Ces motifs n'ont vraisemblablement pas été considérés comme valables par l'éducation nationale, pourtant ça me semblait plus juste que « problèmes de circulation » ou « panne de réveil ».

Honteux, par la suite Petitout a surveillé de près tout écrit de ma part et je n'ai guère pu faire preuve de lyrisme administratif.
Mais chers amis à cet instant je me réjouis, Petitout a eu deux retards cette semaine et j'ai tout un week-end pour réfléchir à de nouveaux motifs, si vous êtes inspirés merci de partager.

5 commentaires:

Bellzouzou a dit…

"passait l'aspirateur dans la maison et n'a pas vu le temps passer"

(je ne suis jamais inspirée pour ces trucs-là, je viendrai piocher des idées).

Anonyme a dit…

Tu nous fais mourir de rire!!!
Et la Biennale du Design???? C'est la dernière semaine! On est absent le week-end prochain pour cause d'anniversaire maternel et ce n'est pas une excuse bidon..
Bisous

Lapunaise a dit…

Ah moi c'était (pour la benjamine en 4e) "n'a pas pu descendre de son lit mezzanine à cause des chats") véridique, elle était morte de honte ! Et puis je parsème mes différentes signatures de fleurs, d'oiseaux, de bonhomme batons, de smiley. Elle n'en peut plus. Du coup c'est son père qui s'y colle, s'il est plus classique dans ses formulations, je te prie de croire qu'il est beaucoup moins enclin que moi à pardonner un retard ou un oubli !

Anonyme a dit…

Quelle inventivité ! j'espère que l'éducation nationale apprécie !

Névrosia a dit…

Copie du commentaire de Zozostéo supprimé par Blogger :
"ça me rappelle la fois où, au lycée, j'avais séché pour aller à une manif. Avec accord paternel. Le lendemain matin, la CPE avait planté son bureau dans le couloir pour filtrer tout le monde.
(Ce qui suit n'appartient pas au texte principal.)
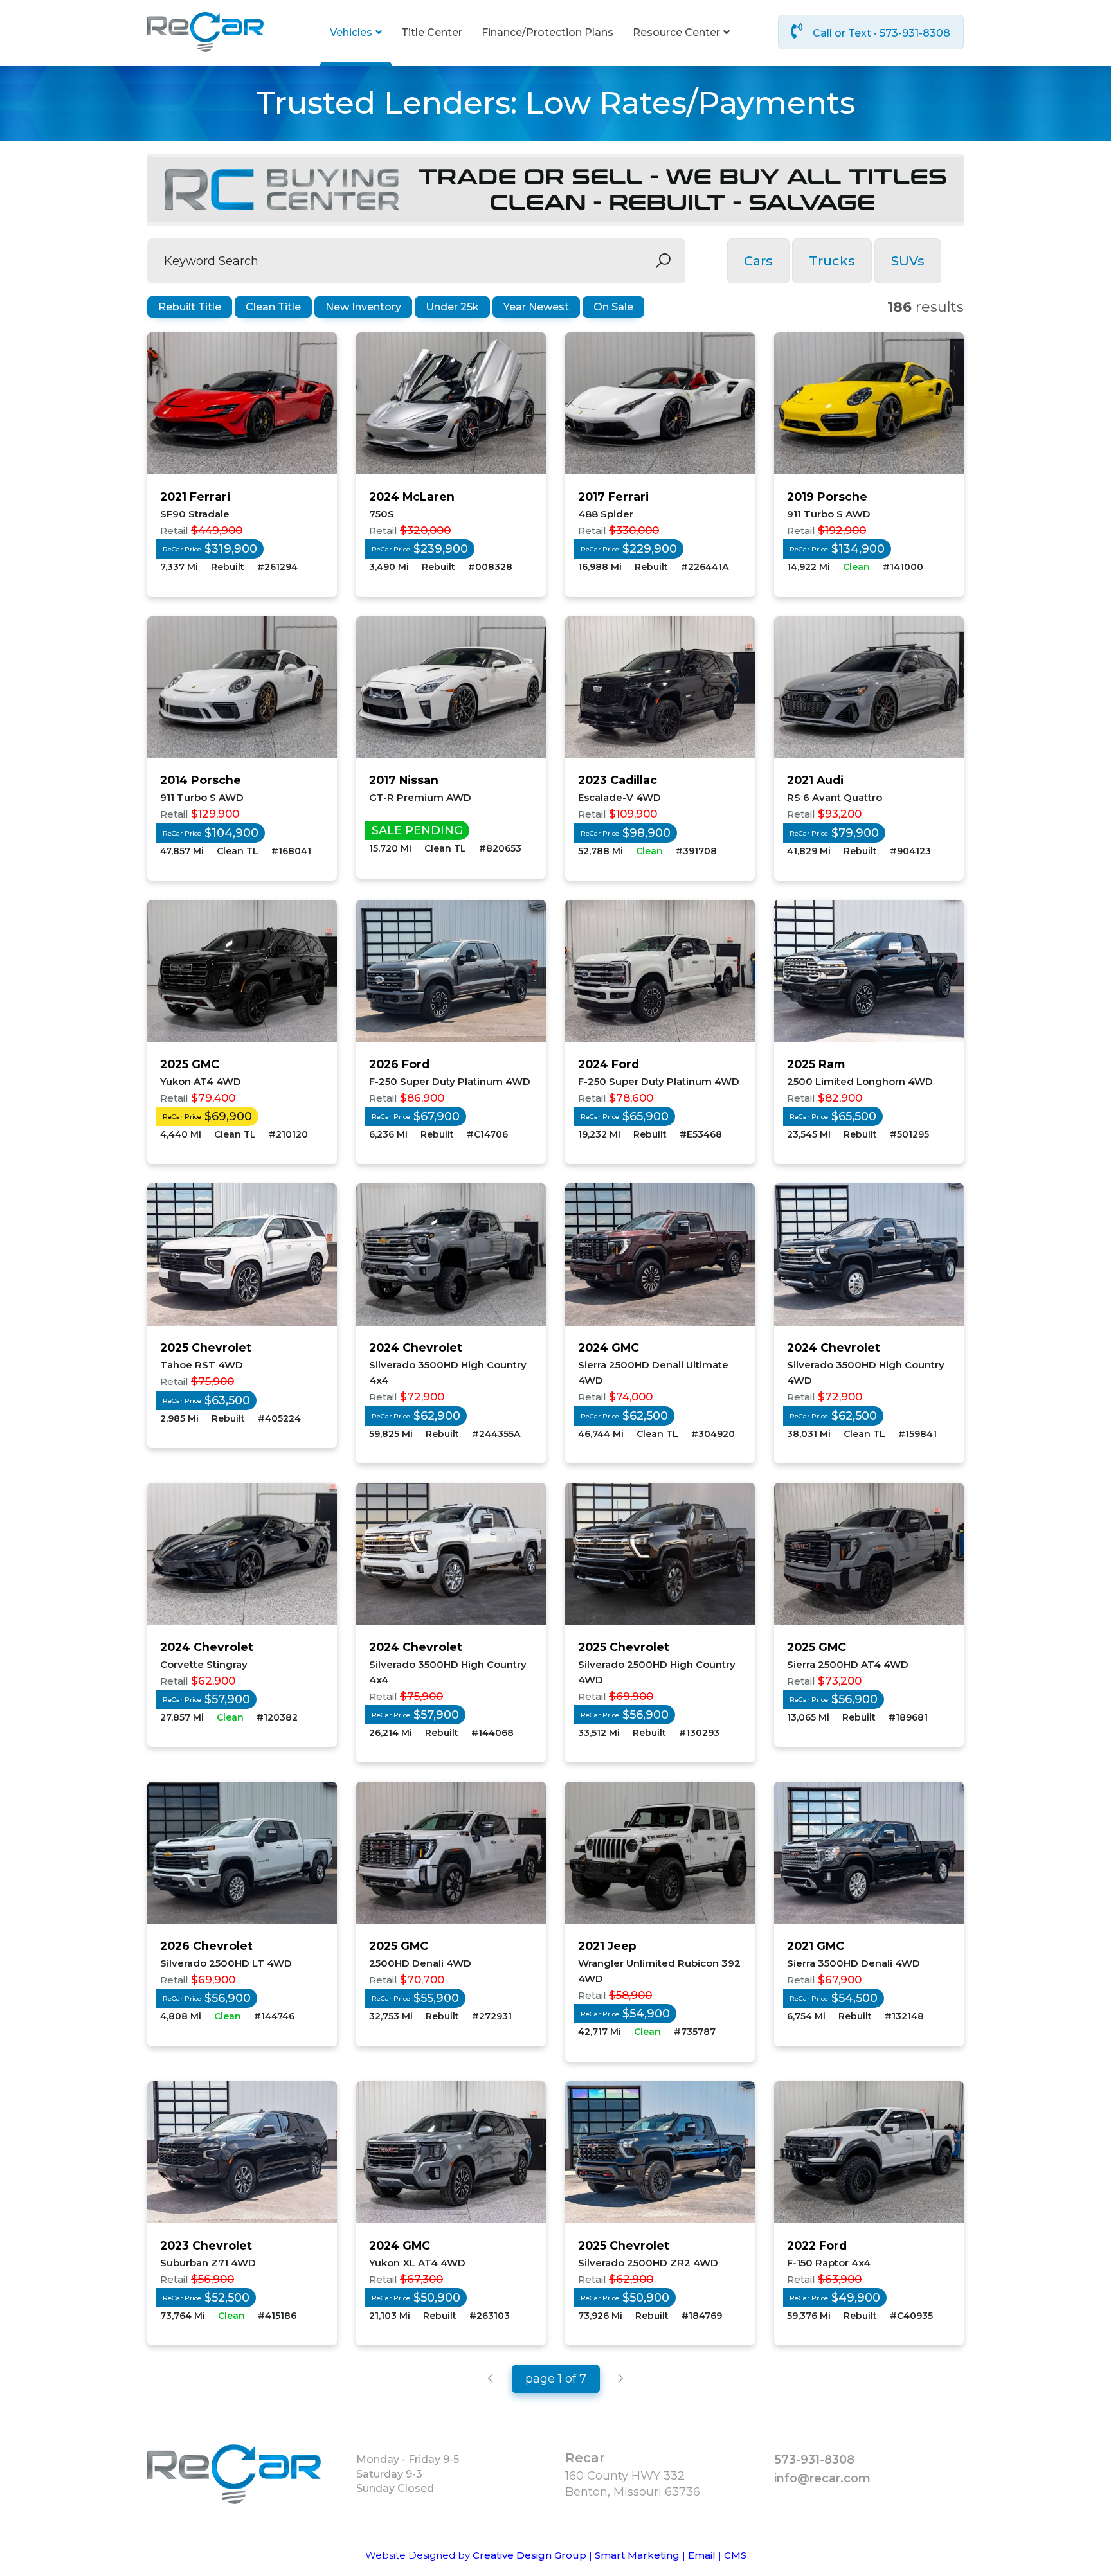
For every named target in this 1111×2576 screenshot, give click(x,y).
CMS (735, 2555)
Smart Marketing (637, 2555)
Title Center (431, 32)
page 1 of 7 (556, 2379)
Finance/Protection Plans (547, 32)
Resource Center (676, 32)
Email (702, 2555)
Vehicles (351, 32)
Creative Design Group (529, 2555)
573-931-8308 (814, 2460)
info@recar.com (822, 2478)
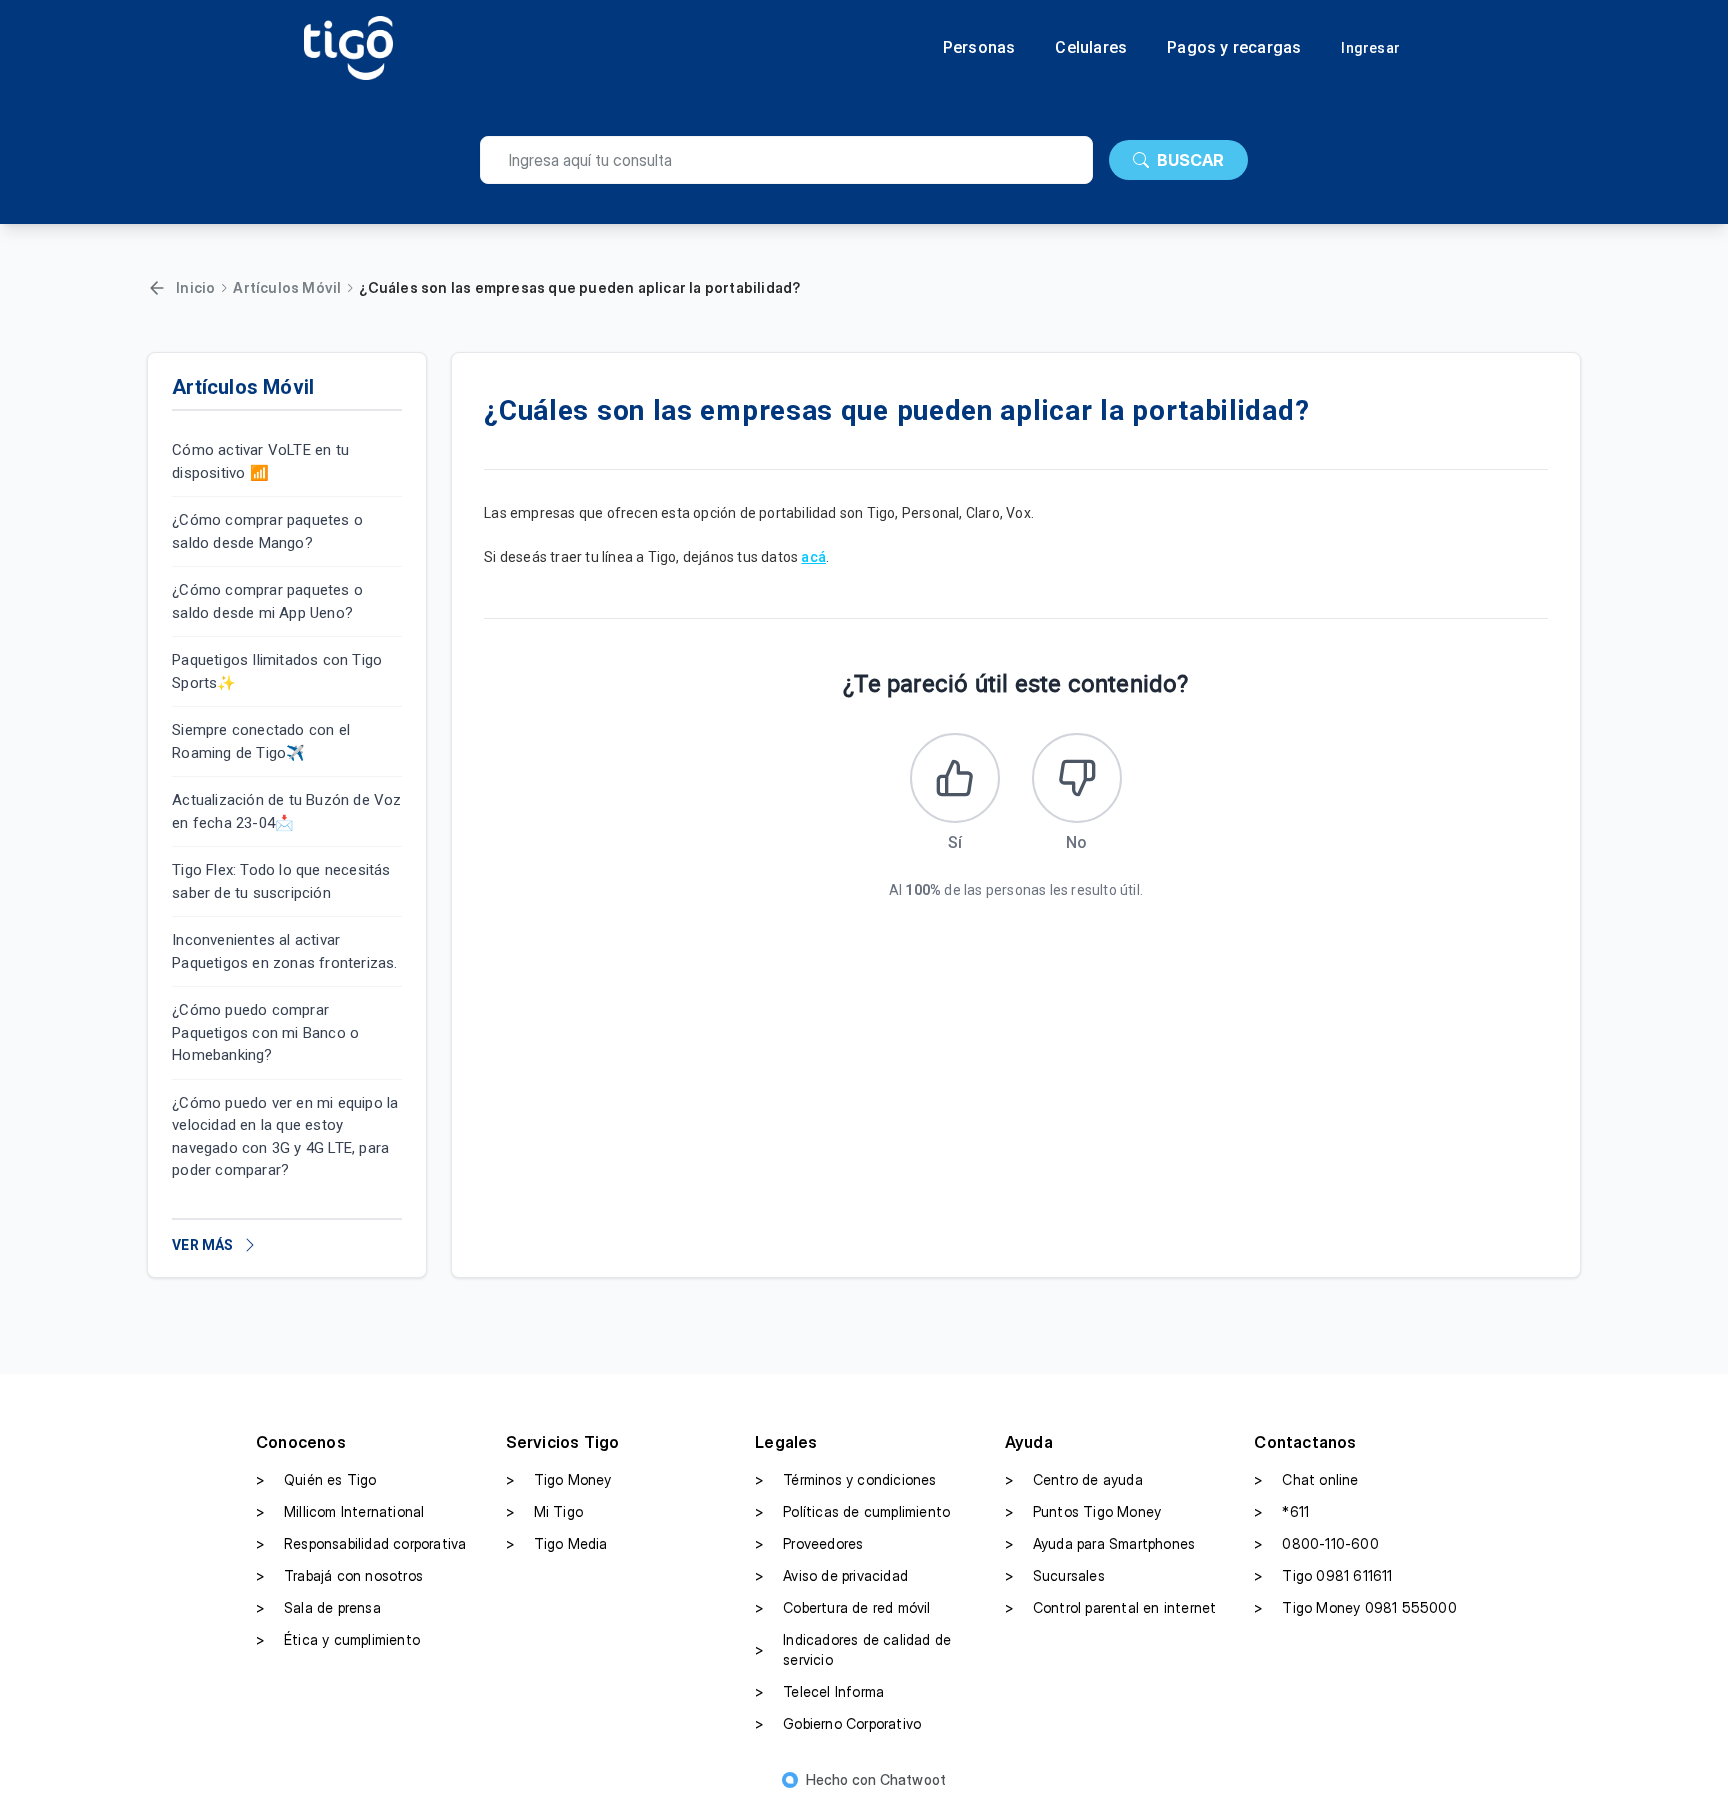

Elle regarde mon mot d'absence, avec comme motif: "manifestation". ça ne lui a pas plu! :-D"

Bellzouzou :
J'adore ! Oui, je vais mettre ça, c'est déclinable à volonté, parfait merci.

Dany :
;-) j'ai pensé à toi. J'ai réalisé que la biennale était sur la fin quand une collègue m'a annoncé s'y rendre le week-end dernier, mais je crains de n'avoir pas le temps d'y aller, les week-ends sont tous pris jusqu'à mi-septembre. En gare j'ai acheté le hors série du magazine Psychologies qui est vraiment super, intitulé : "Profiter de l'instant présent". Y a urgence ! :)

Lapunaise :
:-) excellent ! Je t'envie car je n'oserais jamais prendre le risque de dessiner des fleurs, des oiseaux, des bonhommes bâtons ou des smileys dans son carnet de correspondance, le jeune homme est rancunier et c'est lui qui choisira ma maison de retraite...

Anonyme :
Vraisemblablement pas le CPE car il a noté les 2 premiers retards comme "non justifiés", mais je ne désespère pas d'éveiller sa fibre artistique.

Zozostéo :
:-) ils sont bizarres ces CPE. Moi je serais fière d'avoir des élèves assez engagés et matures pour participer à des manifestations plutôt que sécher pour fumer des bedots.